Exercise
Can you reproduce the German Knight's Cross passage between "The German Knight's Cross (Deutschritter-Kreuz)" and "the Baltic region.", inclusive, with "Baltic region" changed to "Baltic area"?

Provided text
The German Knight's Cross (Deutschritter-Kreuz) was an award of the German Freikorps which existed after the close of the First World War. The award was created in 1919 and was designed by Captain Alfred von Randow. Known alternatively as the "Randow Cross", the decoration was issued mainly to members of the Free Corps formation "Volunteer Detachment von Randow" (Freiwilligen Detachement von Randow) which had been raised in January 1919 for security in the Baltic region.

==Classes==
There were originally two classes of the German Knight's Cross, the first being the standard German Knight's Cross (Deutschritter-Kreuz) as well as a Silver Breast Star (Bruststern in Silber). In May 1919, two additional degrees were created: the Golden Breast Star (Bruststern in Gold) as well as the Grand Cross of the German Knight's Cross (Grosskreuz des Deutschritter-Kreuzes). The original German Knight's Cross was then divided into two separate classes, creating the following series of degrees.

- German Knight's Cross (2nd Class) - black ribbon with clasp
- German Knight's Cross (1st Class) - tunic medal
- Silver Breast Star of the German Knight's Cross - star medal on tunic pocket
- Golden Breast Star of the German Knight's Cross - star medal on tunic pocket
- Grand Cross of the German Knight's Cross - worn as a neck decoration

All classes could be worn with or without swords to denote combat-related Freikorps actions.

==Disestablishment==
The German Knight's Cross was issued primarily between 1919 and 1923 with sporadic presentations until 1928. The decoration was declared obsolete and unauthorized for wear by the Nazi Party in 1933. Recipients were thereafter eligible for the Honor Cross of the World War.

Extracted entries
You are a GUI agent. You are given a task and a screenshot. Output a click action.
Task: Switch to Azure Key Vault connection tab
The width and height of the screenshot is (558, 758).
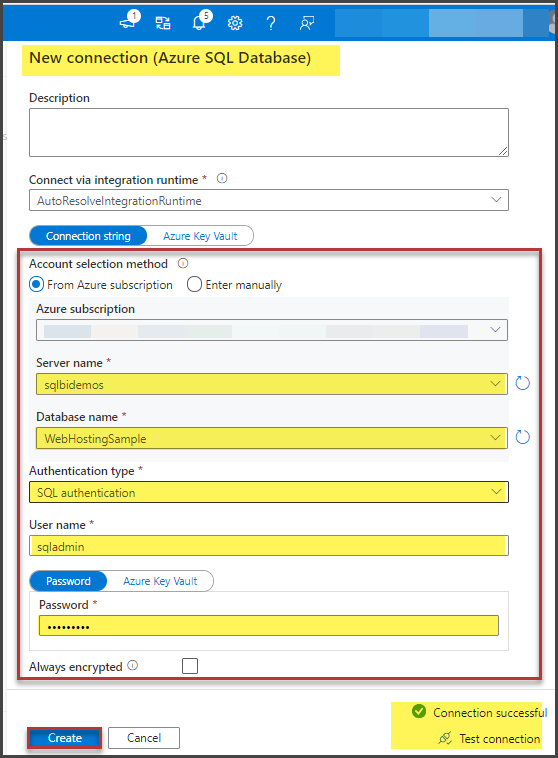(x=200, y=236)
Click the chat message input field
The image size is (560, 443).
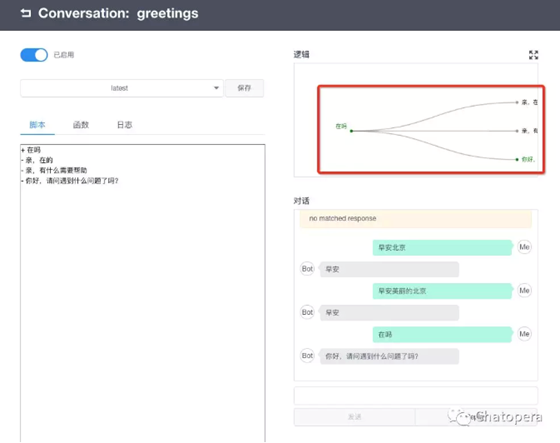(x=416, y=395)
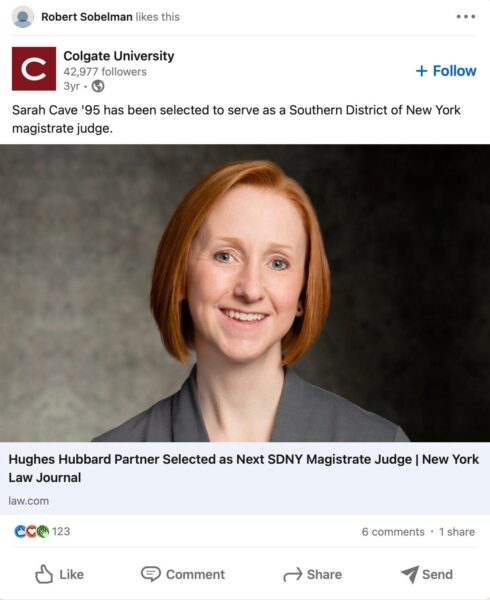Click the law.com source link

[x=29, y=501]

---

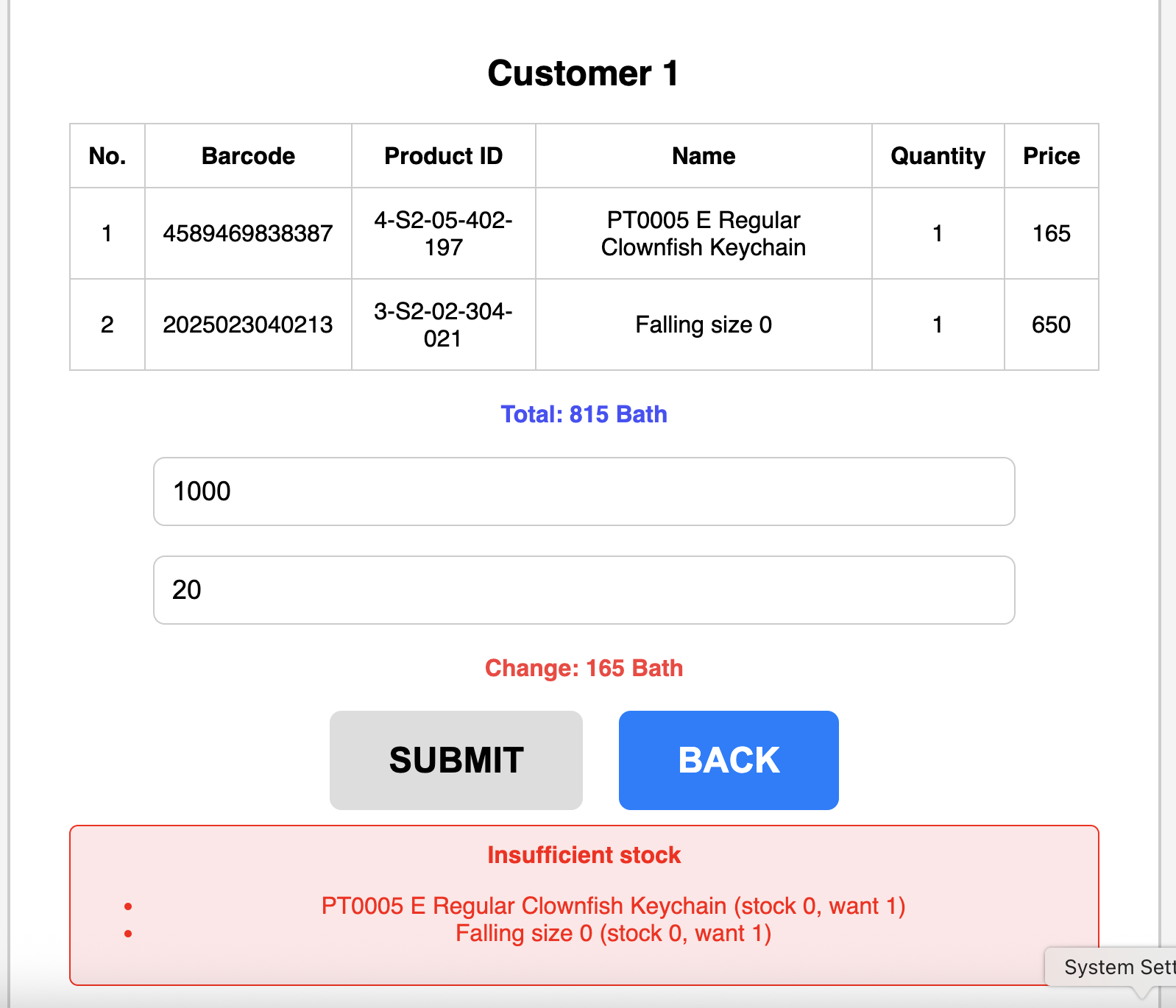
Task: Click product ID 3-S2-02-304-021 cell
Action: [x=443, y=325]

Problem solution
The German Knight's Cross (Deutschritter-Kreuz) was an award of the German Freikorps which existed after the close of the First World War. The award was created in 1919 and was designed by Captain Alfred von Randow. Known alternatively as the "Randow Cross", the decoration was issued mainly to members of the Free Corps formation "Volunteer Detachment von Randow" (Freiwilligen Detachement von Randow) which had been raised in January 1919 for security in the Baltic area.